My original thinking was to distribute the keys separately (like this). If this was an in-person workshop I would have kept the configuration values separated from the source, but given the added challenge of doing this with an online distributed audience I decided to simplify the mini workshop by included the configuration values directly in the source code. Looking back, I believe it was a good concession for minimizing obstacles to learning. So I’d do it again next time.

Talk: Boston Code Camp 36 – Meet GitHub Copilot, Your AI Coding Assistant!

23-Mar-2024

Always great to hang out with the greater Boston tech community. Today I attended and contributed a talk to Boston Code Camp 36 (the 36th edition of this event).

I made the trip with Maura (she gave a talk on blockchain). and we met a lot of cool people and had a great time.

I spoke on GitHub Copilot. Much of my talk was demo and discussion – you have to see this in action (or use it) to appreciate what’s happening. I consider this a glimpse into the future – it will surely become then norm to have an AI assistant when programming.

It is fun have one AI 🤖 (GitHub Copilot) help us program another AI 🤖 (Azure OpenAI). 🤖 🤖 🤖 😀 After Copilot Chat was able to explain that Azure OpenAI did not have any notion of “today” we used Copilot to implement a trivial version of RAG to anchor the prompt to the current day.

We saw how the agents like @workspace can explain a body of code and even help us figure out where to implement a new feature (such as the --joke command line param).

Another demo was to get Copilot to write unit tests for me. The demo gods were not helpful 😱 😱 😱 and I ran into an error. I moved on without fixing it since time was short. I diagnosed it later and it turns out I had double-pasted (classic demo failure!) which caused the problem. We did use /tests to create unit tests, which were initially NUnit test, but then we asked Copilot to recast them as xUnit tests, then to more efficiently create test cases using the InlineData attribute to consolidate similar test cases.We didn’t get to run the tests at the end, but hopefully the power of GitHub Copilot in helping to create unit tests came through.

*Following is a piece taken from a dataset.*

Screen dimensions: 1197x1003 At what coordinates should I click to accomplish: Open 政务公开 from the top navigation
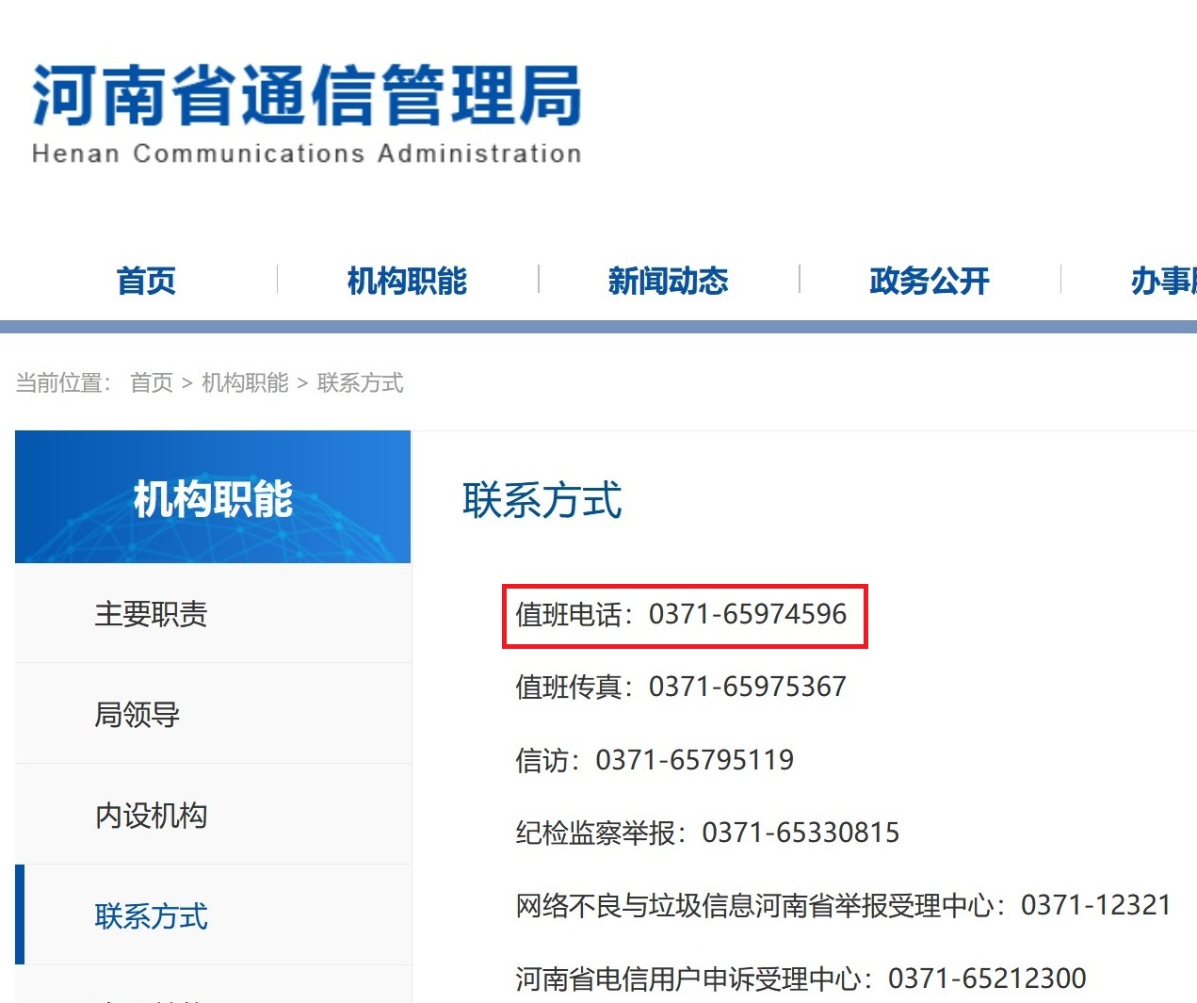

I also had the opportunity to hang out with some smart soon-to-be graduates from my alma mater – University of Massachusetts at Boston (some of them were Rohini Deshmukh, Master’s in Information Technology, Kunal Sahjwani, Master’s in Information Technology, and Shounak Kulkarni, Master’s in Business Analytics). Great to see our profession is in such capable hands from chatting with these very smart and capable technologists, analysts, and future leaders.

Here is the published talk abstract for the talk I delivered – and though much of the session was demos, the PowerPoint deck is attached after the abstract.

Meet GitHub Copilot, Your AI Coding Assistant

Imagine an assistant who anticipates your needs as you code, handling mundane and time-consuming steps, allowing you to focus on more complex challenges (the fun stuff). Allow me to introduce you to GitHub Copilot.

GitHub Copilot is an AI-powered coding assistant that integrates with your developer IDE adding many powerful productivity features. Backed by the same OpenAI Large Language Model (LLM) behind ChatGPT, it has an uncanny ability to suggest code snippets that you were about to type in. But suggesting code snippets is just the beginning.

In this demo-heavy talk, we’ll show usage basics, distinguish scenarios where it excels vs. some it finds challenging, and point out a few common anti-patterns so you can avoid them.

Since it is still early days, big features are still showing up at a fast clip, so we’ll highlight some recent features and some others just emerging. At the end we’ll squeeze in just a bit of prognosticating about what it might mean for the future of software development.

As you’ll learn in more depth during this session, the promise of GitHub Copilot is to help you be more productive – go faster, stay in flow, build even more robust software. We are not fully there but we are on the way. This imperfect tool is still a game changer.

I believe the rise of AI coding assistants is unstoppable at this point – and that’s a good thing. By the end of this session, you might agree. And maybe you’ll join the revolution early.